Quoted passage:
===============
Meningococcal vaccination rates are low among eligible patients with complement component deficiencies, according to a study of U.S. data.
Researchers used a nationwide database to assess uptake of vaccines against meningococcal serogroups A, C, W and Y (MenACWY) and meningococcal B (MenB) in the years after the vaccines were recommended for patients with complement component deficiencies (CDs).
“Recommendations to immunize complement-deficient persons against invasive meningococcal disease — something for which they are at greatly increased risk — have been in place for decades, yet heretofore there were no data on uptake,” Gary S. Marshall, MD, professor of pediatrics and chief of the division of pediatric infectious diseases at Norton Children’s and the University of Louisville School of Medicine, told Healio. “We were curious to know if the recommendations were being followed.”
For MenB in particular, Marshall said they wondered if the recommendation to routinely vaccinate high-risk patients — made by the CDC’s Advisory Committee on Immunization Practices (ACIP) in 2015 — was “lost” in the confusion surrounding a shared clinical decision-making recommendation for healthy adolescents and young adults.
Their retrospective study used data from the deidentified Optum Research Database to assess uptake and time to vaccination among patients with newly diagnosed CDs between January 2010 through March 2018 for MenACWY and January 2015 through March 2018 for MenB — dates that were based on when the ACIP first made recommendations.
===============
Raw data:

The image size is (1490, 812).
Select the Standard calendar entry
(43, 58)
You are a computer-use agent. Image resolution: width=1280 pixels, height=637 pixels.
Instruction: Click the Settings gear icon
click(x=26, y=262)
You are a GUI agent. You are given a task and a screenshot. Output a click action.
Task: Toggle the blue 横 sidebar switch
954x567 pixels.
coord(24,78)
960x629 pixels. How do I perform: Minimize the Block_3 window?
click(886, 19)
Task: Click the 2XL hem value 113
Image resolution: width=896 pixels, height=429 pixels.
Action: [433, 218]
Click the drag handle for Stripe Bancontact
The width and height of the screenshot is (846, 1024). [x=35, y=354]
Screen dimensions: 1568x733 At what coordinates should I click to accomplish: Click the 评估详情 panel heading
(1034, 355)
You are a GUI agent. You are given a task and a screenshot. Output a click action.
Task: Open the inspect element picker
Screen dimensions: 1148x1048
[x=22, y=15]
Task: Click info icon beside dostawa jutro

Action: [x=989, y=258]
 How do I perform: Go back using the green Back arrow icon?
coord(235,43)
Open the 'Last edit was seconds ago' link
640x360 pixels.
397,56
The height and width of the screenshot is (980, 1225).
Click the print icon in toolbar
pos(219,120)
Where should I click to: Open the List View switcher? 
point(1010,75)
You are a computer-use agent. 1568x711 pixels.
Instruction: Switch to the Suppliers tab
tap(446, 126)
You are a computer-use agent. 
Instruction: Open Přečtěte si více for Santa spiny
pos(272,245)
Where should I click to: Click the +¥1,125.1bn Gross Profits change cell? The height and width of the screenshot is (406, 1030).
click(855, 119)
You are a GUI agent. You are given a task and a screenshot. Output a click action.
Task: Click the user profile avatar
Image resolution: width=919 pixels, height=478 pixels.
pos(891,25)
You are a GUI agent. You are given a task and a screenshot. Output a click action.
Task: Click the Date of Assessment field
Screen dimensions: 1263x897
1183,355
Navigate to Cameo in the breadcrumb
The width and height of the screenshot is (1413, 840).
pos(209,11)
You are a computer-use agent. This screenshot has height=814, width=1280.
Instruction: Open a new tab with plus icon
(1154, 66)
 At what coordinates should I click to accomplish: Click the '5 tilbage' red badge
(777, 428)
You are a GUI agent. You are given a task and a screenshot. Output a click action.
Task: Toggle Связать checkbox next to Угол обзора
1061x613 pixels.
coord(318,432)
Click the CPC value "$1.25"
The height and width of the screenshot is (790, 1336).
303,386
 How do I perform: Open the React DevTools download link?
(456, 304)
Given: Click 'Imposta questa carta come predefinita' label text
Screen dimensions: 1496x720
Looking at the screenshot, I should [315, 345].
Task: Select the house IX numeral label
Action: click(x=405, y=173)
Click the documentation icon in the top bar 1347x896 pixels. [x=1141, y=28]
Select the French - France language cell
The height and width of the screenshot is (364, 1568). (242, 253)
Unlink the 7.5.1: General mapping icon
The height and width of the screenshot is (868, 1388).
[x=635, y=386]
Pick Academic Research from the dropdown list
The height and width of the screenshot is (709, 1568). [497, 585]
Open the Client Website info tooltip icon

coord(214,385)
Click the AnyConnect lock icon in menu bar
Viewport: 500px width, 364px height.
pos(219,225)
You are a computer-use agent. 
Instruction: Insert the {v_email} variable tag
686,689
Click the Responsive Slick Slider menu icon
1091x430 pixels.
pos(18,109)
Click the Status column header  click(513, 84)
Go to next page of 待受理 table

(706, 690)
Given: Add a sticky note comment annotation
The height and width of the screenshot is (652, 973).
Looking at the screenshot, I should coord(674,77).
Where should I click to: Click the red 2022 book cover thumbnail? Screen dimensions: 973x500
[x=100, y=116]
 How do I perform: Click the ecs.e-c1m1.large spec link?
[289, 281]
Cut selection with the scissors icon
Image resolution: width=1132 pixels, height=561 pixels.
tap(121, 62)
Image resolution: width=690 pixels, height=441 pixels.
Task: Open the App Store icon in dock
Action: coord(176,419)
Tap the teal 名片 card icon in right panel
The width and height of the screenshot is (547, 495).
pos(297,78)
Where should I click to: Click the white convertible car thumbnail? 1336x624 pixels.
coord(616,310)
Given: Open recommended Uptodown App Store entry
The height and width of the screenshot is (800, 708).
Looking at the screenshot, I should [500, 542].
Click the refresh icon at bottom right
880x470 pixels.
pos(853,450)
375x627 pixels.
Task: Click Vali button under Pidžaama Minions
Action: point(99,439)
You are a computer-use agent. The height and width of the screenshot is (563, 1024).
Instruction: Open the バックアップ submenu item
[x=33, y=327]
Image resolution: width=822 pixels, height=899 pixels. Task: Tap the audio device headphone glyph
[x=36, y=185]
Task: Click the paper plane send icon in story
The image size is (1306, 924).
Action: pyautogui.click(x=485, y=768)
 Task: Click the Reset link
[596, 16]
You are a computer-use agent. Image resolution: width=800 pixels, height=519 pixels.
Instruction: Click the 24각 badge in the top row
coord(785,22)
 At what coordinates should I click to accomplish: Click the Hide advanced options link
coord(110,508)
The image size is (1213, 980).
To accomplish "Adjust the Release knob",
===============
Action item: Write out the part of the meningococcal vaccination article above word for word, beginning at the words "Researchers used a" and stopping after "component deficiencies (CDs).".

Response:
Researchers used a nationwide database to assess uptake of vaccines against meningococcal serogroups A, C, W and Y (MenACWY) and meningococcal B (MenB) in the years after the vaccines were recommended for patients with complement component deficiencies (CDs).